BRAINTREE -- Cardinal Seán P. O'Malley urged President Donald Trump not to eliminate the Deferred Action for Childhood Arrivals (DACA) program amid reports that the president is considering doing so.

Set into place by the Obama administration in 2012, DACA grants permission for unauthorized immigrants who were brought to the U.S. as children to work and obtain an education in this country. To qualify, they must have entered the country before the age of 16, have resided in it continuously since June of 2007, and have committed no serious offenses and pose no threat to public safety.

About 800,000 immigrants, frequently referred to as "Dreamers," currently benefit from the program.

Numerous reports have suggested President Trump is debating whether or not to end the program, something he originally promised to do while on the campaign trail.

Cardinal O'Malley, in comments made in his Sept. 1 weekly blog post, noted that while the current immigration system is "broken and needs to be fixed," DACA, though not a solution, is an important step in providing stability for those who benefit from the program.

"Having ministered to immigrant communities throughout my life as a priest and a bishop, I know these young people are the very type of immigrant that the President recently said he wants to invite to this country -- those who can hold a job, contribute to our society, obey our laws, and serve our country," he said.

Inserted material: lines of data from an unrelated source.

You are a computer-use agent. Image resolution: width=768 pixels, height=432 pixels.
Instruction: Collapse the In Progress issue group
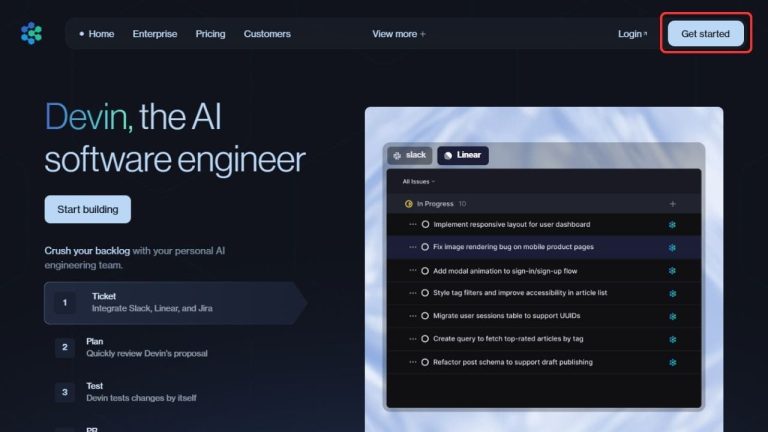(435, 203)
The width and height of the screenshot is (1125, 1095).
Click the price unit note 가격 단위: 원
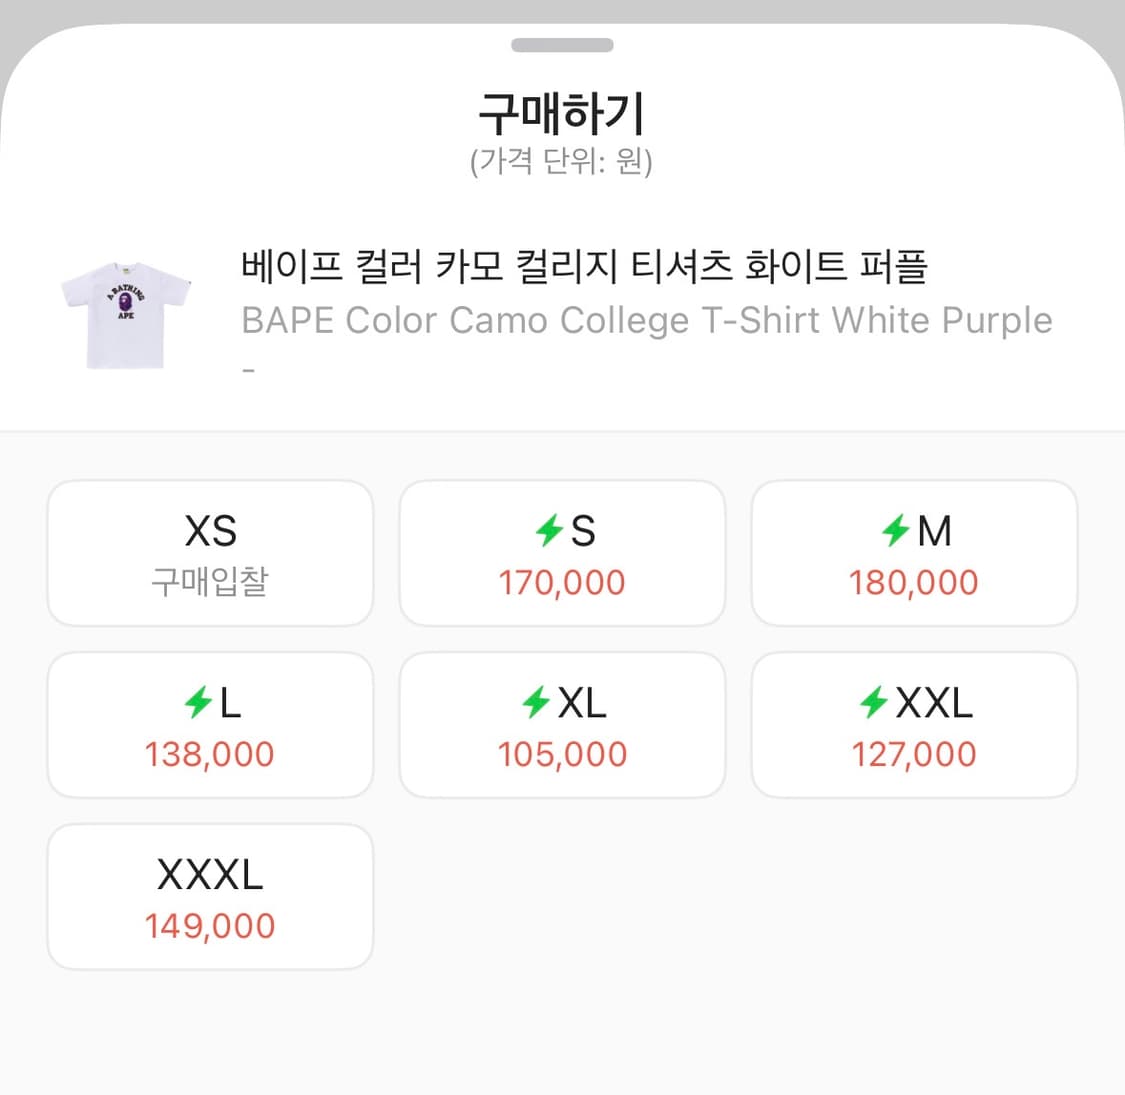coord(562,160)
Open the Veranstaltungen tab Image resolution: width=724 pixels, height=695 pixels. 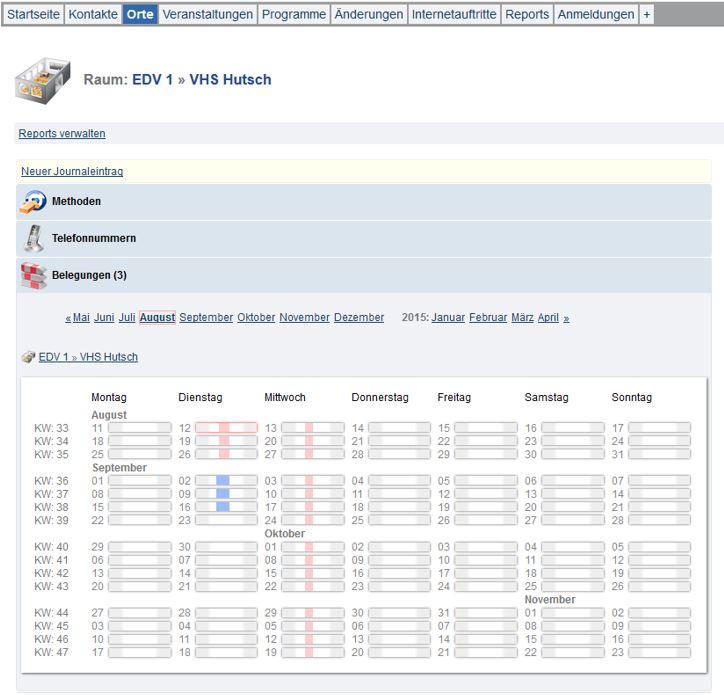[207, 14]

"The young men, young women and children currently protected by DACA are doing just that, striving to be productive members of our society, they only want the opportunity to continue to do so."

According to a statement released by immigrant advocacy group and signed by hundreds of business leaders and entrepreneurs representing some of the country's largest organizations including Amazon, Apple, and Facebook, more than 97 percent of Dreamers are in school or in the workforce, 16 percent have purchased their first home, and five percent have started their own business.

If protections were to end and the Dreamers were to be deported, the group estimates that "our economy would lose $460.3 billion from the national GDP and $24.6 billion in Social Security and Medicare tax contributions."

The U.S. is "indeed a great nation," said Cardinal O'Malley, "and I know the contributions made by these young people protected by DACA will help keep it so in the future, so long as they are given the chance."